Di sebuah desa di Sukabumi, Hedy Yvonne Soenoko (Bu Didiet) larut di dalam kehidupan masyarakat setempat. Alumni jurusan Bahasa Inggris angkatan 1971 ini Menawarkan konsep Bank Kayu untuk meningkatkan taraf hidup masyarakat, dan lebih jauh menyelamatkan lingkungan dari kerusakan akibat penambangan batu secara liar. Sebuah ide yang semula dianggap Mission Impossible.

Manglid, sebuah desa di wilayah Kabupaten Sukabumi. Setelah menempuh 3 jam perjalanan dari Jakarta menuju Sukabumi sampailah kami di kantor Kecamatan Cicurug. Oleh Bu Didiet kami dianjurkan untuk memarkir mobil di kantor kecamatan, lalu dijemput oleh Pak Saring, sopir keluarga Bu Didiet.

Untuk menuju lokasi melalui jalan makadam yang cukup terjal. Pada bebarapa tempat, tampak  punggung-punggung bukit yang sudah rusak akibat penambangan batu padas. Beberapa truk pengangkut batu padas juga beberapa kali berpapasan dengan kami. Konon batu-batu padas dan pasir dari daerah ini merupakan bahan bangunan yang bermutu di Jakarta. Tetapi akibat eksploitasi yang berlebihan, bukit-bukit menjadi rusak dan mengancam kelestarian lingkungan.

Tidak ingin kerusakan lingkungan semakin meluas, Bu Didiet membebaskan sebidang lahan seluas 2,5 HA. Tujuannya hanya satu, menyelamatkan lingkungan itu supaya tidak tambah rusak.

Ide Bu Didiet untuk meng­hijaukan kawasan ‘tambang batu’ itu selalu kandas. Bagaikan sebuah mission impossible karena perbukitan itu isinya hanya batu-batu gunung yang mustahil untuk dikelola dan ditanami pohon yang bernilai ekonomis.

Selama 13 tahun lahan yang sudah dhedhel-dhuwel itu tidak terurus, ide gila itu dimulai. Didukung oleh orang-orang kepercayaannya, Bu Didiet menawarkan konsep Bank Kayu.

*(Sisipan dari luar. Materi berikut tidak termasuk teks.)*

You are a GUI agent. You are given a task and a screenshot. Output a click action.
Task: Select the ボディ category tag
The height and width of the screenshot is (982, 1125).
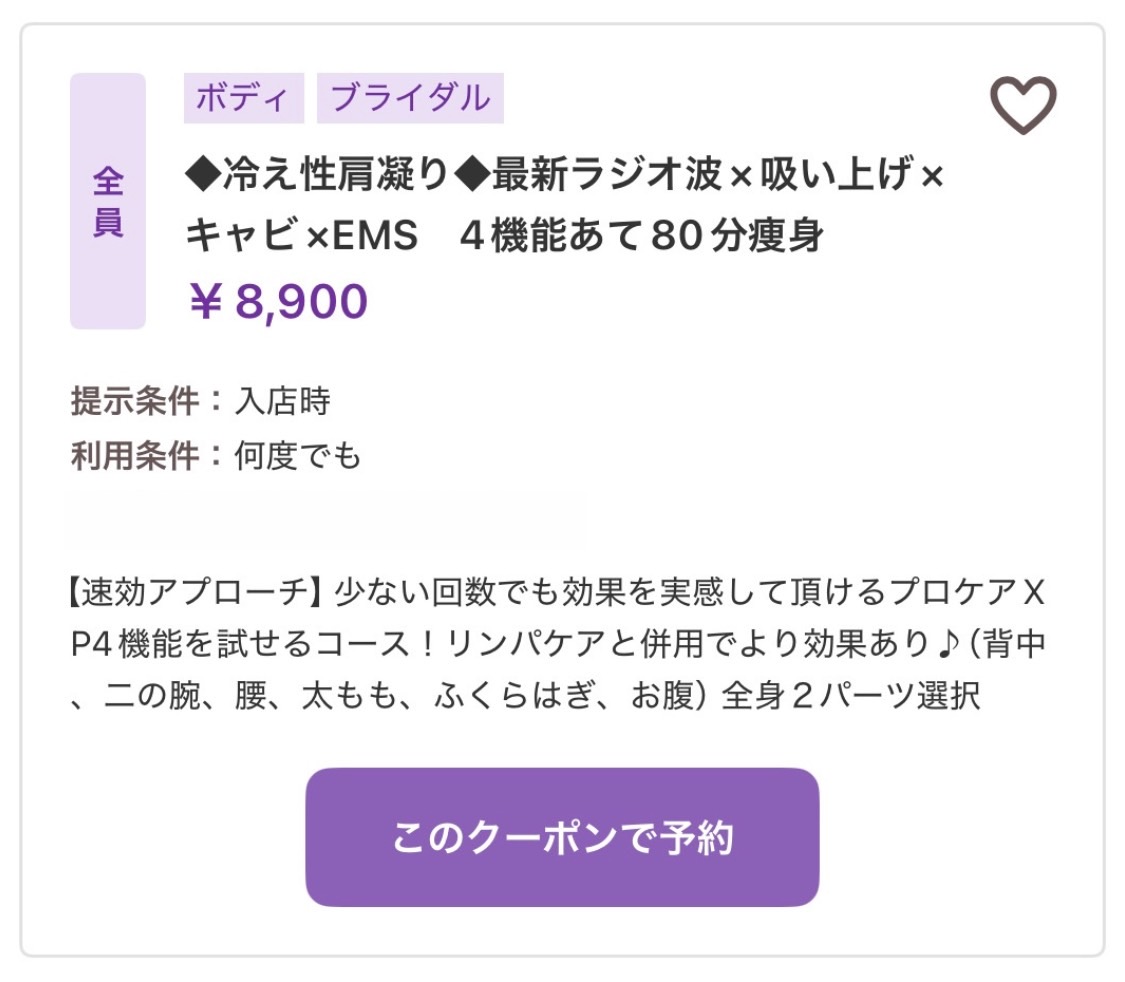click(x=243, y=98)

Tahap persiapan cukup menyita tenaga, pikiran, waktu dan semangat pantang menyerah. Tantangan juga datang dari masyarakat yang ‘ogah-ogahan’ dengan tawaran yang diberikan oleh beliau.  Dengan konsep Bank Kayu, setiap petani akan mempunyai sekitar 25 pohon Albesia (kayu Sengon) dalam satu tahap. Pada tahap berikutnya jumlah pohonnya akan bertambah dan itu merupakan ‘deposito’ mereka yang akan menjadi uang ketika panen kayu telah tiba.

Tahap I seluas 0,5 HA. Kawasan seluas 2,5 akan dikelola dalam 4 – 5 tahapan sehingga nanti panennya bisa bergantian. Pembersihan lahan sangat berat karena vegetasinya berupa shrub setinggi 2 meteran, dengan akar dan batang yang sangat liat. Lalu pembuatan lubang-lubang dalam dimensi tertentu di tanah yang berbatu. Batu yang tidak bisa diambil, dibuat lubang dengan linggis yang bentuknya seperti bikin pot. Jadi nantinya diisi dengan tanah dan pupuk, persis seperti nanam di pot. Kontur tanah yang miring di-cut and fill. Betul-betul penuh perjuangan dan doa.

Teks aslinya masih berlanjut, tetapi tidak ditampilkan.